InvestorsHub Logo
icon url

The Great Pumpkin

11/15/19 9:06 AM

#50276 RE: yanquitrader #50275

Old discrete tech. The market has moved on to better form factors and materials. Unstable material compared to the silicon PIC's coming and at market. Impossible and/or expensive to scale devices, no processes at fab foundry. Over two decades in business and have yet to produce and sell a single widget. Failed science experiment.

It's a paycheck scam!

#scam
icon url

walterc

11/15/19 9:15 AM

#50277 RE: yanquitrader #50275

legitimate question
imho because you first have to convince the sector before you can convince the institutionals.

polymers were long distrusted and were given up 15 years ago; Now 15 years later we come back and we say , we have been solving all of the problems of the past and can do a lot more than everything which exists today..
The sector says ok give us the data , prove it ...
And the financial market thinks;;; if you want us to invest , first let the sector decide whether they want you or not.
The same with financing; Of course there are VCs who want to invest , but at a price which is detrimental for the present shareholders and we may worse off than with Lincoln with these VCs.
So if we have the data and can convince the sector the situation may change overnight.

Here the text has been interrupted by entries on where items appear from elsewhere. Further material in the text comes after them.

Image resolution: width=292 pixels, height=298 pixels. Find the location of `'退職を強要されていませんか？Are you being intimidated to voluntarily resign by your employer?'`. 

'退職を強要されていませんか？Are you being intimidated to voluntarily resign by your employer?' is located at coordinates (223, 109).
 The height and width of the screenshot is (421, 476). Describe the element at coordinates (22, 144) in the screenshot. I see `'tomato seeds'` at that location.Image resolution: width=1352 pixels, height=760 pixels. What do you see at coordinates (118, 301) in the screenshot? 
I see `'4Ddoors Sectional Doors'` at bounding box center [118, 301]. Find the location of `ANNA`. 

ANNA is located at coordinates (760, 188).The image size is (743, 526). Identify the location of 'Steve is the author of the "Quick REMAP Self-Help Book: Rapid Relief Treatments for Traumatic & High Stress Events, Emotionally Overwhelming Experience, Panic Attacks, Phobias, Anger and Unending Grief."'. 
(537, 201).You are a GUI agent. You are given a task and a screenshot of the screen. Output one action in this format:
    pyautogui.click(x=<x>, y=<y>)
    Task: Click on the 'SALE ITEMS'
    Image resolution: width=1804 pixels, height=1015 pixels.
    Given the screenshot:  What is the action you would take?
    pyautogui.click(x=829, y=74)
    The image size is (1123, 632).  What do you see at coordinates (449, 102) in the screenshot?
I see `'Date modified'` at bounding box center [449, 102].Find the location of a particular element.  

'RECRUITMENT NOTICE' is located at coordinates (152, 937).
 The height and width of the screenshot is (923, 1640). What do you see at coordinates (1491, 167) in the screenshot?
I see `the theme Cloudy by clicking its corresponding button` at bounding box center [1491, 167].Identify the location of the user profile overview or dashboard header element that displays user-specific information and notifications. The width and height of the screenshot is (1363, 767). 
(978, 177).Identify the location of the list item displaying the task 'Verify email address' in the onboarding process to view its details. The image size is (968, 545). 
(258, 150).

But that is just mho , and I am getting old ....
icon url

noblynx

11/15/19 9:38 AM

#50279 RE: yanquitrader #50275


I'd suggest you go here (https://www.slideshare.net/Protik007/uv-visiblespectroscopy) to get the chromophore thing, and especially the absorption of incoming light causing the "transitions" described on these two slides (and maybe think of those transitions as being between zeros and ones in byte science?). My (perhaps flawed) understanding of this science is that these complex chromophores are the dispersed, securely embedded little switches in the special, surrounding "plastic," and you just plain can't have that plastic softening or melting in those heated conditions (the chromophores drifting around?), and it's really challenging to create such stability and there have long been attempts by the likes of Intel and others - all of which have failed... until now, apparently. The scientists of little Lightwave Logic have got to prove this, though, because the accomplishment would be/is(?) beyond huge and the value (what LWLG should rightfully charge) is commensurate.
icon url

inversor86

11/15/19 10:32 PM

#50301 RE: yanquitrader #50275

If you were here 6 years ago, some would tell you that Lincoln Park is an institutional investor.

No institutional investor will buy this stock here. But if Lightwave begins to have success and sales, they will buy it up after it is already up 600%.